This is the kind of mindset I have, although not to the extreme of murder, mind you. Murder is against the law, but dumping someone to break their heart isn't.

A man can't help but become bitter at the idea of someone he's attracted to rejecting him. And he falls into despair because that person he had his eye on had the sort of features that he was demanding about, and the whole painstaking effort to find someone who meets his demands has gone to waste.

So he becomes destroyed inside and is compelled to drag others down with him.

So psychopaths also have empathy; they know how their victims feel and want them to feel that way.

sriv
05-02-2008, 04:11 PM
So psychopaths also have empathy; they know how their victims feel and want them to feel that way.

But their empathies are directed askew. When they empathize, they look at other people's problems with extreme bias. The psychopath is unwilling or nonchalant when looking at things from perspectives other than his own and has a general disconcern with fairness and justice.

Rowan
05-02-2008, 04:42 PM
According to wikipedia (To view links or images in this forum your post count must be 2 or greater. You currently have 0 posts.) the following list details the usual diagnostic criteria for ‘psychopathy’:

Factor1: "Aggressive narcissism"

Glibness/superficial charm
Grandiose sense of self-worth
Pathological lying
Cunning/manipulative
Lack of remorse or guilt
Shallow affect
Callous/lack of empathy
Failure to accept responsibility for own actions
Promiscuous sexual behaviour

Factor2: "Socially deviant lifestyle"

Need for stimulation/proneness to boredom
Parasitic lifestyle
Poor behavioral control
Lack of realistic, long-term goals
Impulsivity
Irresponsibility
Juvenile delinquency
Early behavior problems
Many short-term marital relationships
Revocation of conditional release

Traits not correlated with either factor

Many short-term marital relationships
Criminal versatility


This list mentions a lack of remorse, guilt and empathy as well as a ‘shallow affect’, so it seems likely that they have impaired emotions. However, there is no indication that psychopaths lack all emotion and, in fact, many of the criteria suggest certain emotions. I also found this (To view links or images in this forum your post count must be 2 or greater. You currently have 0 posts.) article (I don’t know how reliable it is) that states:


Although psychopaths demonstrate emotional abnormalities such as shallow affect, lack of empathy, incapacity for love, lack of guilt or remorse, lack of fear, and emotional processing and response deficiencies they may show normal emotional responses or emotional hypersensitive in other areas. The correlates of emotional incapacities, emotional hypersensitivity, and normal emotional activities in psychopaths are studied and discussed in this paper. Emotional hypersensitivity might be linked with: a history of neglect, rejection and abuse; insult; changes which are forced or not under control of the psychopath; obstacles that prevent the psychopath to do what he or she wants to do; narcissistic injury; broken friendships or relationship. Normal emotional functioning might be associate with grief, warm relationship, adequate attention, disease, academic and/or occupational success, impressive events, confrontations, contemplation and maturation, hidden suffering (also as a result of neurobiological determination).

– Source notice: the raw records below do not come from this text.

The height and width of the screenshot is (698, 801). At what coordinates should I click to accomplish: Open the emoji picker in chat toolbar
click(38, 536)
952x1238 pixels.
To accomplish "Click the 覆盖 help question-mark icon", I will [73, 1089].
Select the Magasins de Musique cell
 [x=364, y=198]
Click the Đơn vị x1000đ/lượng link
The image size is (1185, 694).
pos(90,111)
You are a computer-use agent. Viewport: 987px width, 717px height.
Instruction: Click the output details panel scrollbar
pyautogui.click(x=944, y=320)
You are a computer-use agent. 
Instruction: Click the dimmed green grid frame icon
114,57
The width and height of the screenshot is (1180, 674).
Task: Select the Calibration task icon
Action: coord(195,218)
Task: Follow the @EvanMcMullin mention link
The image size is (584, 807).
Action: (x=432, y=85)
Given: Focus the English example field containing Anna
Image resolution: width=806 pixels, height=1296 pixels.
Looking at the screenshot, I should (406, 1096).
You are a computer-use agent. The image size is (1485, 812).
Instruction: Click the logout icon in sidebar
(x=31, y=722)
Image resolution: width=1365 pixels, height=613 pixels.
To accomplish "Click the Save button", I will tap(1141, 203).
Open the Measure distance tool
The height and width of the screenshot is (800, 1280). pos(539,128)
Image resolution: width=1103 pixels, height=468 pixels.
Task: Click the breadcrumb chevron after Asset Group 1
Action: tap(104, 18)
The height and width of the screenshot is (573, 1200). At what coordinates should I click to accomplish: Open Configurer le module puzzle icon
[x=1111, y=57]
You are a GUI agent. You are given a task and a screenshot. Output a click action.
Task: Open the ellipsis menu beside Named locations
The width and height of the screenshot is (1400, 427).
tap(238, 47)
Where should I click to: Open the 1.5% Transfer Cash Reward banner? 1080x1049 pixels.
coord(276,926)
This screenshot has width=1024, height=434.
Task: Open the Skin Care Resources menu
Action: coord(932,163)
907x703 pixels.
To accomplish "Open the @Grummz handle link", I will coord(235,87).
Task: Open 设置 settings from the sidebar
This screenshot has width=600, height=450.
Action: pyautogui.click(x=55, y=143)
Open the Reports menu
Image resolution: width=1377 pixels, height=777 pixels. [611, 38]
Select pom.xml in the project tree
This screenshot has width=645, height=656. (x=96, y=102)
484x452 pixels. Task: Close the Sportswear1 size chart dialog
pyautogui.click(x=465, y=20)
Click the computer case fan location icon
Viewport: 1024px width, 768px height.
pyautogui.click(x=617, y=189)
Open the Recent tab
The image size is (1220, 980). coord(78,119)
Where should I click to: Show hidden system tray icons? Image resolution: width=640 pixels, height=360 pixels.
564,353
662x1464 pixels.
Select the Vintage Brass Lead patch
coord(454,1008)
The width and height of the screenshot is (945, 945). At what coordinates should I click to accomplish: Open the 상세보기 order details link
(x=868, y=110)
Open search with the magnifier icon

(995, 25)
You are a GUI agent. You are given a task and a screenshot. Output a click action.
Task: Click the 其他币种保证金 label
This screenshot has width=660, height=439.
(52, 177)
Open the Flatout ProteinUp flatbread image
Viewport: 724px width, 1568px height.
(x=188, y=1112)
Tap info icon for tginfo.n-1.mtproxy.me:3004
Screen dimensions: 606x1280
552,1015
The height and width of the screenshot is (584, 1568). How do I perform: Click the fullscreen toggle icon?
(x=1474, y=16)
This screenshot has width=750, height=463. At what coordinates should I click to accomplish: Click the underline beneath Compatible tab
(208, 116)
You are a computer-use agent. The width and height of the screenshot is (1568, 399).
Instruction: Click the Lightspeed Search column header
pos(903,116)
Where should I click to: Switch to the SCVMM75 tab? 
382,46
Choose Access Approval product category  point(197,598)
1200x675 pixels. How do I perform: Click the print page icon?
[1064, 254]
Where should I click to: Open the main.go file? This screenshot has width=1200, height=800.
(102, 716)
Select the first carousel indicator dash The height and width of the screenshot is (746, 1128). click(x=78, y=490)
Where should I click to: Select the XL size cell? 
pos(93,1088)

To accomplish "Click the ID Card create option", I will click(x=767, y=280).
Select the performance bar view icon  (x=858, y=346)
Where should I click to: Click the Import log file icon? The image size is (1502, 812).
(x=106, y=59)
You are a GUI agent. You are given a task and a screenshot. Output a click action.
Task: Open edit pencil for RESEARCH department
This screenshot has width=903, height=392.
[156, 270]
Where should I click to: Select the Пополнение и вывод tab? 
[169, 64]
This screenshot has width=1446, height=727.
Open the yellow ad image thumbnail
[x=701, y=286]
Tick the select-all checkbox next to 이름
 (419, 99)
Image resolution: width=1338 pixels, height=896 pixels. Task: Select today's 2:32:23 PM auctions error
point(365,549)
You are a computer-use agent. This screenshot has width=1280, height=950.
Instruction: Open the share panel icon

It seems to me that the psychopathic mindset is more about a need for attention (à la histrionic and narcissistic) than specific emotions per se; it seems that it is rooted in a parasitical need for acceptance that is ultimately as self degrading as it is destructive.

This is the kind of mindset I have, although not to the extreme of murder, mind you. Murder is against the law, but dumping someone to break their heart isn't.

The pessimistic and nihilistic Romanian philosopher Emil Cioran once claimed, ‘Revenge is not always sweet, once it is consummated we feel inferior to our victim.’

Lilo
05-02-2008, 04:48 PM
So yes psychopaths have emotions, they just can't deal with them.

Good point. Also explains why when I can't deal with my emotions I start to wonder if I have psychopathic tendencies.

Retz
05-02-2008, 10:03 PM
Well I think that most psychopath's have something like a misplacement of emotional "tripwires" (my new favourite metaphor).

So all it means is they have a different criteria that their minds meant to set up emotions.